Services rendered by a musician or entertainer under a contract with a purchaser of the services, for a specific engagement or engagements when such musician or entertainer performs no other duties for the purchaser and is not regularly and continuously employed by the purchaser. 

 

            This contention is incorrect.  The dancers at Foxes, including the claimant, do perform regularly and continuously for the same employer.  This does not involve one specific or even a specific series of engagements; the contract contemplates an ongoing relationship, unlike that with a band or other entertainer who performs at a certain site and then moves on.  Furthermore, the customer is the client of the club first and foremost, and comes there to be entertained.   The claimant was there to provide just that kind of service on an ongoing basis for the customers of Foxes, not just for her own benefit, but for the benefit of Foxes' business.  More than just an engagement, or even a limited series of engagements was contemplated.    

            After consideration of the Proposed Decision and Order and the Petition for Review filed thereto, the Department's Response to Petition for Review, and a careful review of the entire record before us, we are persuaded that the Proposed Decision and Order is supported by the preponderance of the evidence and is correct as a matter of law.

 

FINDINGS OF FACT

 

1.         On June 21, 2004 , the Department of Labor and Industries received an application for benefits from the claimant, Beth A. Stracener, in which she alleged that an industrial injury occurred on June 8, 2004 , during the course of her employment with Foxes.  On June 25, 2004 , the Department issued an order in which it allowed the claim.  On June 30, 2004 , the Department received the employer's protest to the June 25, 2004 order, and it was held in abeyance.  On December 13, 2004 , the Department issued an order in which it affirmed its June 25, 2004 order.  On February 14, 2005 , the Department received the employer's protest to the December 13, 2004 order, and it was held in abeyance.  On March 18, 2005 , the Department issued an order in which it affirmed its June 25, 2004 and December 13, 2004 orders.  On May 16, 2005 , the Board received the employer's Notice of Appeal from the March 18, 2005 order, and it was assigned Docket No. 05 14952. [5]

 


2.         On June 7, 2004 , Foxes and Beth A. Stracener entered into a contract, a Performance Lease, which contemplated that the claimant dance at Foxes with payments being made to Foxes on a per shift basis for use of the space she occupied to dance.  She was to arrange her shifts with the other dancers, maximize her efforts to provide entertainment for the shifts she worked both on stage to provide dances for individual customers to the benefit of Foxes as well as her own and the customers'.  Foxes is an establishment which holds itself out as a provider of adult entertainment.

******

▶ [WORK TO DO]
**1)** According to the decision excerpt about the Foxes dancer's claim, on what date did Foxes and the claimant enter into the Performance Lease?
**2)** Pick up the decision excerpt about the Foxes dancer's claim after its last sentence and continue it.

▶ [RECORDS SHOWN]

******

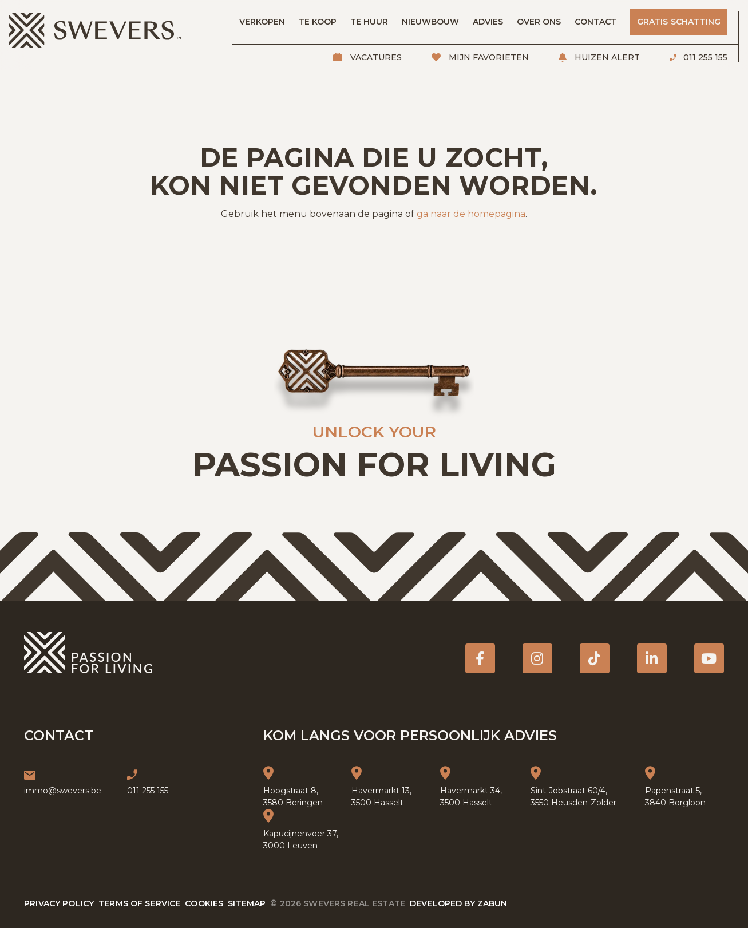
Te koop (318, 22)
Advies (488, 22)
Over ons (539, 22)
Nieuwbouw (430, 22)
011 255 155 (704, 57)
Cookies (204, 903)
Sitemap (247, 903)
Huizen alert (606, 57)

******

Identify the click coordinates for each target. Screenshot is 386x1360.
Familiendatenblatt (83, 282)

******

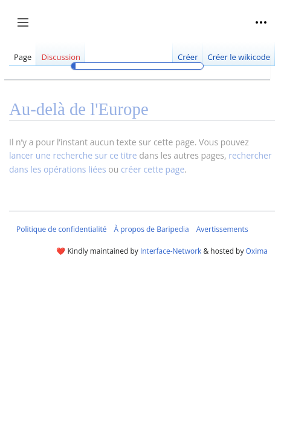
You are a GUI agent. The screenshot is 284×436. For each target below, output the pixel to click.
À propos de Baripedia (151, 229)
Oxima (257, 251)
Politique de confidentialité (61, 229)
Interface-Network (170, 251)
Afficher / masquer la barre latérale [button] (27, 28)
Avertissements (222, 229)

******

▶ [RESPONSES BY TASK]
**1)** June 7, 2004

**2)**
 

3.         The essence of the Performance Lease was that Beth A. Stracener would provide personal labor, in the form of adult entertainment dancing and solicitation of customers for dances, for Foxes.  The only "equipment" provided by Ms. Stracener was her clothing or costume.

 

4.         Ms. Stracener's work as a dancer did not involve services for a specific engagement or engagements, and an ongoing relationship was contemplated.

 

5.         On June 8, 2004 , Ms. Stracener injured her right knee while dancing at Foxes. 

 

CONCLUSIONS OF LAW

 

1.         The Board of Industrial Insurance Appeals has jurisdiction over the parties to and the subject matter of this appeal.

 

2.         At the time of her June 8, 2004 right knee injury, Beth A. Stracener was a worker in the employment of Foxes, within the meaning of RCW 51.08.180, because the essence of the independent contract she entered into with Foxes was personal labor.

 

3.         Ms. Stracener was not excluded from mandatory coverage under the Industrial Insurance Act as a sole proprietor within the meaning of RCW 51.12.020(5).

 

4.         Ms. Stracener was not excluded from mandatory coverage under the Industrial Insurance Act as a musician or entertainer under a contract with a purchaser of the services for a specific engagement or engagements who is not regularly and continuously employed by the purchaser within the meaning of RCW 51.12.020(9). [6]

 


5.         The March 18, 2005 order of the Department of Labor and Industries is correct and is affirmed.

 

            It is so ORDERED.

 

            Dated this 29th day of August, 2006.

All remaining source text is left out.